The argument in the countries that need to fill jobs but do not want migrants is that they can fill skill gaps by drawing in labor from neighboring countries with more similar cultures. This may fill some positions, but wages are much lower in the countries needing labor. The Economist reports that wages in Germany are 150% higher than in Hungary. And Germany’s social safety net is superior.

These statistics point to serious problems in the EU’s local economies. But the real issue isn’t under population in the EU. We have been told for years that the unemployment rate among young Europeans is very high. Trading Economics reports that the overall jobless rate in the Eurozone fell to 10.9% in July, from 11.1% in the previous three months. That means 17.4 million EU citizens are unemployed. But, youth unemployment averages 21.9%. Here are some depressing Youth Unemployment statistics from summer, 2015: (Source: Statista.com)

  • Greece:     53.7%
  • Spain:       49.2%
  • Italy:          44.2%
  • France:     23.6%
  • Germany:   7.1%

So, even if people in certain EU countries understand that there might be an economic upside to allowing immigrants into their country, their opening position is: “why aren’t we hiring our own kids?”

Then there is the anti-immigrant issue that transcends economic concerns, the ethnic makeup of one’s own country, and what migrants may do to impact these old European cultures. No argument about the economic merits of increased immigration will likely sway voters if they believe their way of life will be compromised. The fear of a “mob at the gates” drives anti-immigrant feeling throughout the world.

So, who says Europe needs all of this migrant labor? Much like in the US, it is the corporations who say they can’t fill jobs with the requisite talent. What they really mean is, talent at a price.

Why can’t German firms import Italian or Spanish kids to do the work?

This sounds remarkably similar to tech firms in the US saying that they cannot find STEM workers, and so ask the government to add more H-1B visas so that migrants from India can fill jobs in Silicon Valley.

The global picture is clear: Many jobs now done by humans are being taken over by machines. Computers will ease our transition to declining populations. Even many low-skilled jobs in manufacturing and agriculture can be handled by robots, requiring a large jump in the skills humans need to learn in order to get the fewer, better paying jobs that remain.

A partial solution may be to import some migrants to fill a few low skilled jobs, but adoption of new technologies rather than population growth, is a better way to go about raising the living standards in Europe.

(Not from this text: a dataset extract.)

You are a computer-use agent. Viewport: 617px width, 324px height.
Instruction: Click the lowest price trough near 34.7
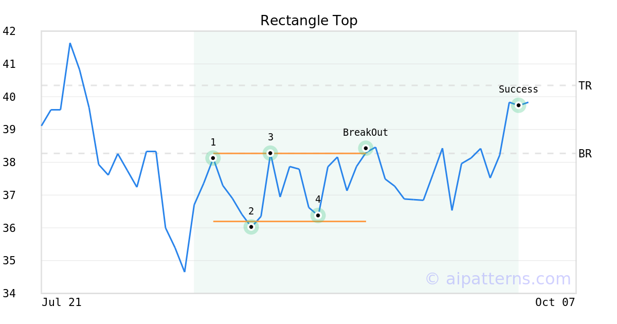(185, 271)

And we must shut off global population growth sometime soon. The Wrongologist has reported before on “The Coming Jobs War” by Jim Clifton, in which Clifton says that globally, some 3 billion people are looking for work right now, and nearly all of them are willing to work for less than the average American or European.

Every society will be more secure economically if they can promote a high resource-to-population ratio. Those countries who can become close to self-sufficient in food, water, energy, and renewable resources will be the only ones with middle-class living conditions.

Middle Eastern migrants understand this. Some may be fleeing for their lives, but the vast majority are simply economic migrants. The EU is being led by the nose to focus on asylum-seekers, when even they are economic migrants.

Although the poorer parts of the world experience very high population growth, and the developed world does not, it is a safe guess that not a single country today has a population that is low enough to guarantee success in the future world economic order.

Think about what Agent Smith said in The Matrix:

Every mammal on this planet instinctively develops a natural equilibrium with the surrounding environment but you humans do not. You move to an area and you multiply and multiply until every natural resource is consumed and the only way you can survive is to spread to another area. There is another organism on this planet that follows the same pattern. Do you know what it is? A virus. Human beings are a disease, a cancer of this planet. You’re a plague and we are the cure.